Now, thanks to the court ruling, the five-member FERC gets another crack at making things right. Some skeptics wonder whether the same agency that never heeded California’s distress signals before will do much for California consumers now.

But at least FERC will have to reopen the question of whether outfits like the Los Angeles Department of Water & Power, Sempra, Dynegy and others must pay some cash back for the gouging contracts they foisted on the state in 2001.

So far, FERC has tried to avoid ordering refunds on these contracts by noting that its October 2000 announcement that companies might have to make amends did not mention the extorted 2001 contracts.

By that standard, every time a car fails a smog test, the owner could claim to be exempt from smog laws because those laws never specifically mention him or future problems he might have with his car. That’s ludicrous, of course, and the oft-criticized Ninth Circuit understood it.

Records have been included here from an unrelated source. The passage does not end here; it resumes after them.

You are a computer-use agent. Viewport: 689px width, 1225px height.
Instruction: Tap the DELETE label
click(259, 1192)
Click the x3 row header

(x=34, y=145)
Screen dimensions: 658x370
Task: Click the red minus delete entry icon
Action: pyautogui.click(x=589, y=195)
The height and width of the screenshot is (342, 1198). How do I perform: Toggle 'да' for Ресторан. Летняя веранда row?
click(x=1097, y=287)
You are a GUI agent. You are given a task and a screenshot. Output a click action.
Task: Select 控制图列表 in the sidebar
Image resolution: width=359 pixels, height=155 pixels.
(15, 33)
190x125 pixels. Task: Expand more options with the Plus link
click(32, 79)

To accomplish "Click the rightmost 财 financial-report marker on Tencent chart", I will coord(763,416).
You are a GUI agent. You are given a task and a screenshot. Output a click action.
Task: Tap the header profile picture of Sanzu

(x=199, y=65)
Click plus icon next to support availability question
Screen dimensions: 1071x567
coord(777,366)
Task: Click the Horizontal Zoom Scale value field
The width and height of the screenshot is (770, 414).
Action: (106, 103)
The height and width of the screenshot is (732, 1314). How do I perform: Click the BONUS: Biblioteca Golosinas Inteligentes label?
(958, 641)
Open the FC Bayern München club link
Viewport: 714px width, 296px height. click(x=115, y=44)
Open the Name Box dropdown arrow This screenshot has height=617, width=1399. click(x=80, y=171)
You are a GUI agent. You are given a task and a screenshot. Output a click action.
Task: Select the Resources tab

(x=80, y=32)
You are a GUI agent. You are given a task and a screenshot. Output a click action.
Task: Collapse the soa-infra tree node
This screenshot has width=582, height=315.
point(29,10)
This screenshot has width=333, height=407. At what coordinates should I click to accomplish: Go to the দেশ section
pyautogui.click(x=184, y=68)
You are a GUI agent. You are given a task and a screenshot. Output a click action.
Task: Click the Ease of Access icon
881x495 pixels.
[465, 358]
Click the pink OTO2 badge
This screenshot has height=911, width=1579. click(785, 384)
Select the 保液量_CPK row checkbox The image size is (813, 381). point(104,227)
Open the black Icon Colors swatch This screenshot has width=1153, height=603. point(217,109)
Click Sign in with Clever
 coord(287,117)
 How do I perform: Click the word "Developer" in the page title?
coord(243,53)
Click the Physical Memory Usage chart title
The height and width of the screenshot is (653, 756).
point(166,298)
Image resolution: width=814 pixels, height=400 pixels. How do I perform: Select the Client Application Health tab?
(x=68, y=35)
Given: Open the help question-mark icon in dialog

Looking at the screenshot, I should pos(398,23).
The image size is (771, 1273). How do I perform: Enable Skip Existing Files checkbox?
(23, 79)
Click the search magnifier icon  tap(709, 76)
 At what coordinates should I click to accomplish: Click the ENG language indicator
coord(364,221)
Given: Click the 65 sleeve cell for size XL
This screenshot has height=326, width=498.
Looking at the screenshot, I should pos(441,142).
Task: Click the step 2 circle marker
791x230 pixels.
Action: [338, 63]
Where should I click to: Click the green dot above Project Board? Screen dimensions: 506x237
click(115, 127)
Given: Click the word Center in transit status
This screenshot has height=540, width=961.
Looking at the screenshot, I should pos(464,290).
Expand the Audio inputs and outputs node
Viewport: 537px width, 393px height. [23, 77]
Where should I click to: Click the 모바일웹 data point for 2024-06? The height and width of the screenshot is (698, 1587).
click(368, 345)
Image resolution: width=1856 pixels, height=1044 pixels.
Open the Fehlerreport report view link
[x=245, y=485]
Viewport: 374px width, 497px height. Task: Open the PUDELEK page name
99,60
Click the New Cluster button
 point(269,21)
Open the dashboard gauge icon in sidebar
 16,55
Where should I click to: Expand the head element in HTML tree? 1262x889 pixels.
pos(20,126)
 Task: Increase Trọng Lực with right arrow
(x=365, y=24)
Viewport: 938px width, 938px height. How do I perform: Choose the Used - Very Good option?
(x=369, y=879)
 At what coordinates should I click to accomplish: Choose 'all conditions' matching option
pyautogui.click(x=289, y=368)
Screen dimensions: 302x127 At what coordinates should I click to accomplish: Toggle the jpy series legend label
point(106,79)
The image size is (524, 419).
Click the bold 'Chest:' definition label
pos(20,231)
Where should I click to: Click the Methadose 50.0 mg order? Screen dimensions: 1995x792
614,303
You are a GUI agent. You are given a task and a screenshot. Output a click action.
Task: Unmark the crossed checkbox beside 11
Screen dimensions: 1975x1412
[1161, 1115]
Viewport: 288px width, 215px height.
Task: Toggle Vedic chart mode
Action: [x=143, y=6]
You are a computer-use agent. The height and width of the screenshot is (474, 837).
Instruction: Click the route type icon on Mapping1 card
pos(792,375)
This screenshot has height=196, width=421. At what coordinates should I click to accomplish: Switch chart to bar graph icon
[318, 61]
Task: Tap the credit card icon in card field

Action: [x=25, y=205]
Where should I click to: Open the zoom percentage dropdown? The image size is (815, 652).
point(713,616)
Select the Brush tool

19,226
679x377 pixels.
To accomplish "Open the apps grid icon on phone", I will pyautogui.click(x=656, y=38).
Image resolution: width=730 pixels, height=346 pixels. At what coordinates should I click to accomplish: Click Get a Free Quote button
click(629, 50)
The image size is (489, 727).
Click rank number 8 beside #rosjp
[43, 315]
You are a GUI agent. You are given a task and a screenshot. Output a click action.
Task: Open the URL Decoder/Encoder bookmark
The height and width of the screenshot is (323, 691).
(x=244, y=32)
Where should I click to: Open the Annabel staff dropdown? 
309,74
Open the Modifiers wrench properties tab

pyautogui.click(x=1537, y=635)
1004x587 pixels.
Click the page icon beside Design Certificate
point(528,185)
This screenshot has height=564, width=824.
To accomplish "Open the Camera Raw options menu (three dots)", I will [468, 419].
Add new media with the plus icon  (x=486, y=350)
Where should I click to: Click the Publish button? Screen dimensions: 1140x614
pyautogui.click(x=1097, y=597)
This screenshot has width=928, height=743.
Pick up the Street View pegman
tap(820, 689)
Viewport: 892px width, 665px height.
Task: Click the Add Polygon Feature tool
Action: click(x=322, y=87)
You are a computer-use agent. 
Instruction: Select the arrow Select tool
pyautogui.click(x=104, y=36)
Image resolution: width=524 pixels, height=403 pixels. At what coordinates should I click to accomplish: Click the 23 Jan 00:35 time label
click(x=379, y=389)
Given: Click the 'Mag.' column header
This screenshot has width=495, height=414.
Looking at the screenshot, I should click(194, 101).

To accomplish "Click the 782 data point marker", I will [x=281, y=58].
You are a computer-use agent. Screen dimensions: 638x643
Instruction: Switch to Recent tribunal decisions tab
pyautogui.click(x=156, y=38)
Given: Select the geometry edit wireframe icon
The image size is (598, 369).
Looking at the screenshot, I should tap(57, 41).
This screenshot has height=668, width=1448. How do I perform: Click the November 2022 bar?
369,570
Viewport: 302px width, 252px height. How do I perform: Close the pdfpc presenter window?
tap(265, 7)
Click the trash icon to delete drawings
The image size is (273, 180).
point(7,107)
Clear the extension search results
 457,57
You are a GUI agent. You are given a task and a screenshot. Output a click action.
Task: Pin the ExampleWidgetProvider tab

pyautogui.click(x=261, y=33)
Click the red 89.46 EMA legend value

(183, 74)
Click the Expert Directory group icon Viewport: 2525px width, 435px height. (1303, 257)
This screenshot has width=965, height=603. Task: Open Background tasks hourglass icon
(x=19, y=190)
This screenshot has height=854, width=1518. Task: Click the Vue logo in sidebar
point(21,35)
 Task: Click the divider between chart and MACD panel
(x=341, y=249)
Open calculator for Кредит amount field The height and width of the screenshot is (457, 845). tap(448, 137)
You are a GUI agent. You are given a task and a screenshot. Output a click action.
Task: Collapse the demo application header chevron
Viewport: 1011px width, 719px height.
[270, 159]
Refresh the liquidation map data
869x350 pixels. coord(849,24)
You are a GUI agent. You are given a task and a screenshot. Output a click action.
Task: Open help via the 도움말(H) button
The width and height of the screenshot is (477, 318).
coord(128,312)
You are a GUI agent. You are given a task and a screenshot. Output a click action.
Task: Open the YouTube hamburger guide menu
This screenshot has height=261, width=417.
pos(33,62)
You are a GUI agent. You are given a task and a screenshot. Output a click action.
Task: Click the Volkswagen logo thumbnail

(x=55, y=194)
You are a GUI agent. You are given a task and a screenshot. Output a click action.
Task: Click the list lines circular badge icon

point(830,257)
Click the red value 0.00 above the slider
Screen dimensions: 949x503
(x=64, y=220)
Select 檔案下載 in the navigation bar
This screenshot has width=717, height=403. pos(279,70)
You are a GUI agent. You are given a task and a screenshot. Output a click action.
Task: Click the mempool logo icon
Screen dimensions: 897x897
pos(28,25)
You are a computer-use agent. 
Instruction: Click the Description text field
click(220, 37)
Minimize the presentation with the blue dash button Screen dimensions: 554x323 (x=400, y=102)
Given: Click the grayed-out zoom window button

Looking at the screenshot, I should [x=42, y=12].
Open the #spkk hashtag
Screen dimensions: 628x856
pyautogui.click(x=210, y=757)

Still, Californians should not hold their breath waiting for FERC to help them out, because it never has before. But the Democrats who now control Congress have said they want to fix the current power-trading system.

Well they should. For something is seriously wrong with an arrangement that allows settlements which produce no cash refunds, no actual penalties to most thieves and no significant restitution for consumers who did pay cash while they were being robbed.